Man who dragged girlfriend's body down the street sentenced for manslaughter
Dwayne Sateana of Rankin Inlet gets 13 years for beating Edith Angalik to death
Less than three weeks before her daughter was brutally killed, Emilia Angalik sent a letter to Rankin Inlet RCMP pleading for help.
"I have a 24-year-old daughter who is being beaten up over and over," wrote Angalik. "I don't think Edith will report Dwayne because she is scared of him.
"I am desperately in need of help with my daughter for the abuse is escalating."
Police would ask her daughter, 24-year-old Edith Angalik, to provide them with statements, an offer she declined.
Less than three weeks later, she was dead at the hands of Dwayne Sateana, her boyfriend of two years and a man described by a social worker as an angry child in an adult body, the product of alcoholic parents and a casualty of a culture in transition.
"I do not believe Dwayne had any conscious intention to kill Edith," reads a psychological assessment by Abe Kass, a social worker from Ontario.
"But his hands ... were the weapons that caused her death."
'I know how guilty I am'
In July, Sateana, 31, was sentenced in Rankin Inlet to 13 years in prison for manslaughter. He had previously been charged with second-degree murder.
"I know how guilty I am. I feel that every minute of every day," reads a letter Sateana wrote, apologizing for killing Angalik.
"Drinking is not an excuse for what I did. But I know I can never drink. When I drink I am crazy."
Victim impact statements describe Angalik as someone who always listened, never judged, telling a relative, "'Whenever you feel like giving up, remember all the reasons you've been holding on for so long.'"
"I will surprise myself if I ever do learn to forgive Dwayne but don't count on it," wrote Angalik's mother.
On the afternoon of Nov. 21, 2014, Angalik and Sateana began drinking with a few friends down the street from their Rankin Inlet home. The drinking continued into the early hours of the next day.
Later, police would find four empty 40-ounce bottles of whisky, some vodka, beer, and a house full of blood with a faint trail leading down the street where Sateana dragged her body.
He had already beat up his girlfriend once that day after accusing her of kissing another man and had a fight with his uncle.
At 3 a.m. he would leave his friend's house in search of another party. When he returned less than an hour later he found Angalik getting dressed, having just slept with his friend. At this point, extremely intoxicated, Sateana wrestled his friend to the ground then turned his anger toward Angalik.

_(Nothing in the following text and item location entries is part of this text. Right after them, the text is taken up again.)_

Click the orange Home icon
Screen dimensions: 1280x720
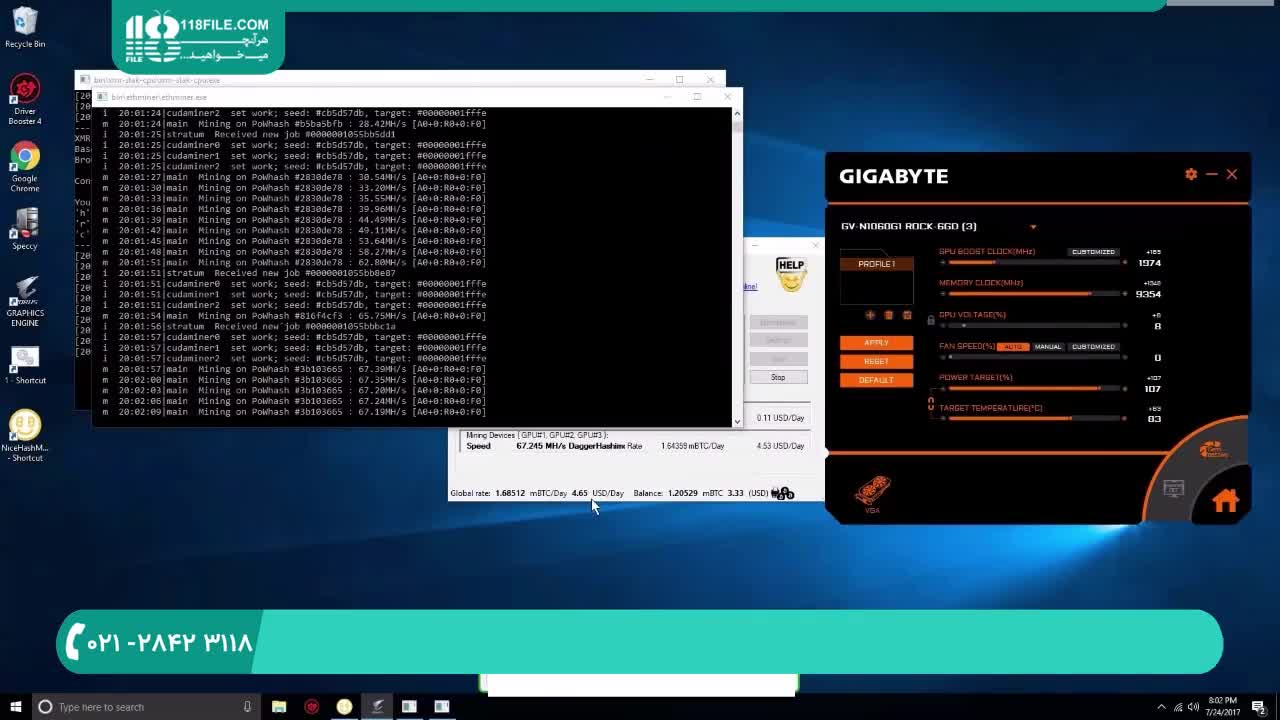(1225, 501)
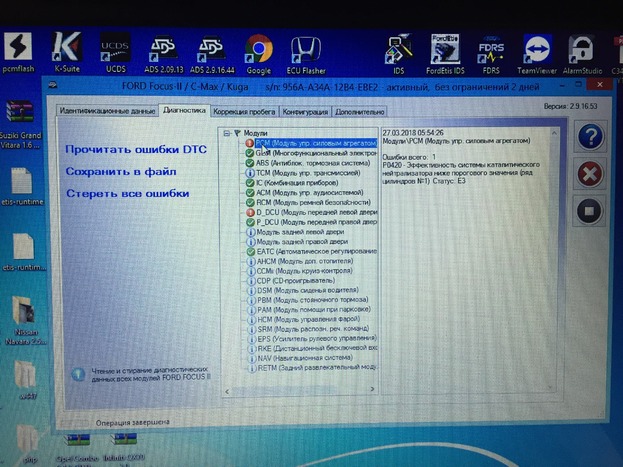Select PCM module in the tree
The image size is (623, 467).
310,144
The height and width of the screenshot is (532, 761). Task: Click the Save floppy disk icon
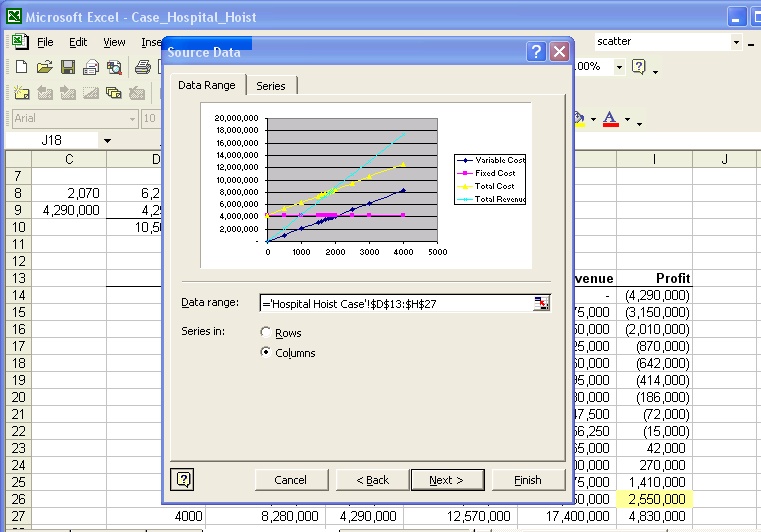(x=68, y=67)
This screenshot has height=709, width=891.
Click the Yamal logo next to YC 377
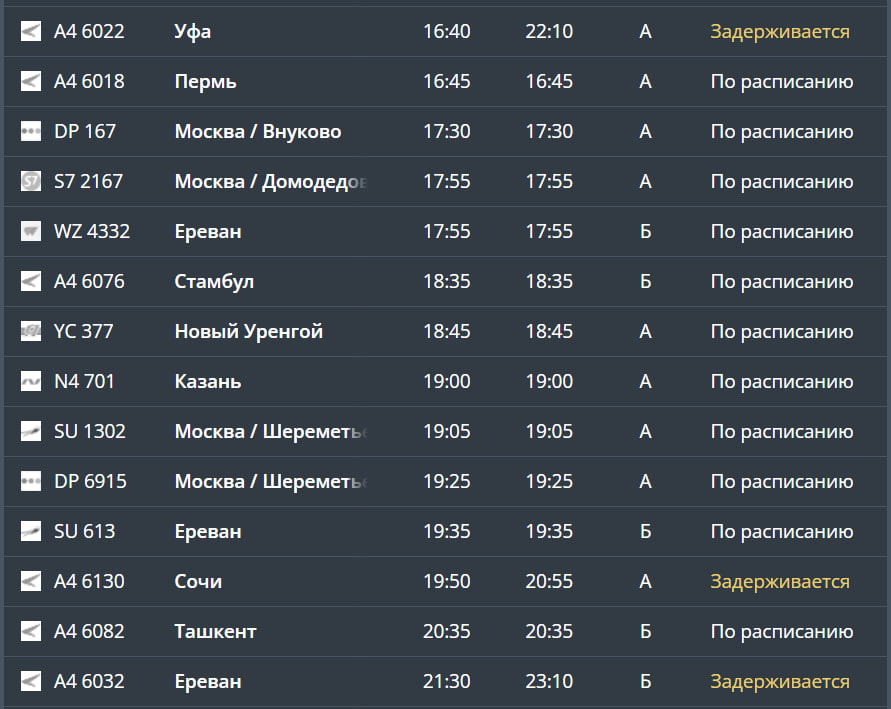coord(31,332)
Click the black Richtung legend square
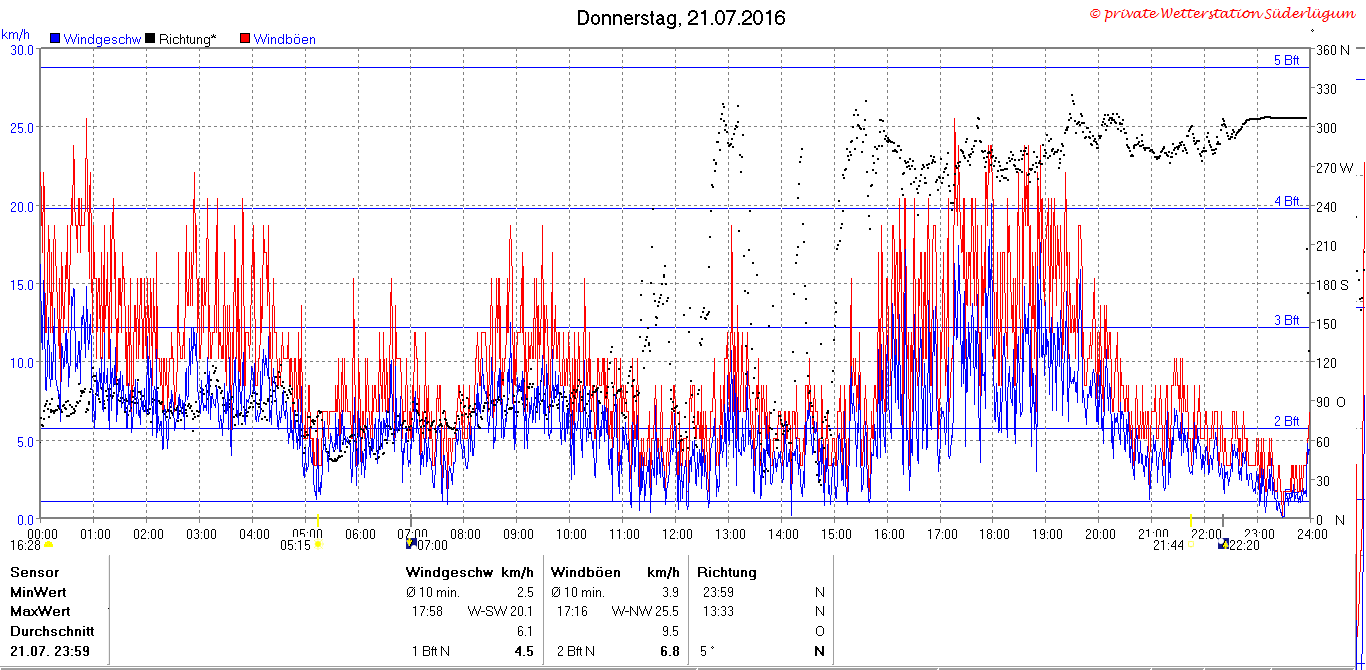The height and width of the screenshot is (670, 1366). pos(150,39)
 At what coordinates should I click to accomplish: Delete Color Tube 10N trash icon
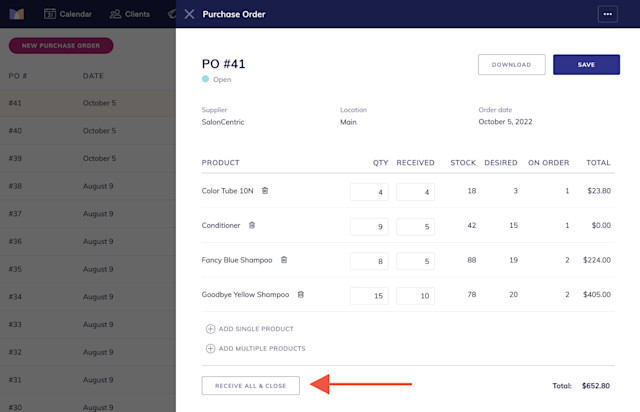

He repeatedly punched her. She ran to the laundry room. He followed and continued to beat her, eventually dragging her half-naked, lifeless body outside and down the street to their home, some 135 metres away. The temperature was below -30 C.
A neighbour watched as it happened and went outside. Sateana asked for his help carrying the body. After three metres, the neighbour quickly realized the woman was dead. His wife called the police.
'Culture in transition'
After his arrest, Sateana underwent a psychological assessment.
Kass the social worker, writes that at a young age, Sateana was cast in the role of parenting his mother and father, ensuring his mother's safety and disciplining his father when he became aggressive.
"Dwayne Sateana's life is very simple," writes Kas. "He is an angry child in an adult body who hurts everyone that comes in contact with him.
"However, all of Dwayne's problems cannot be placed in the laps of his parents. They too have suffered as members of a culture in transition. Well-meaning government officials and Christian missionaries thought they knew what the Inuit people needed and so they imposed changes upon them.
"The Inuit are a culture in transition. They have left their old hunting, traditions and nomadic ways, while at the same time they have not as a people become members of Western culture. Many Inuit are lost as they seek a new life that works for them. At this point in time, the Inuit culture has been knocked down, humbled ... and they have not yet stood up tall and proud as they once had.
"Meanwhile, Inuit men and women like Dwayne Sateana are casualties caused by this cultural transition," Kass wrote.
"Straightening out his twisted life is something I am not sure Dwayne can do. However, with appropriate professional help, he at least has a chance."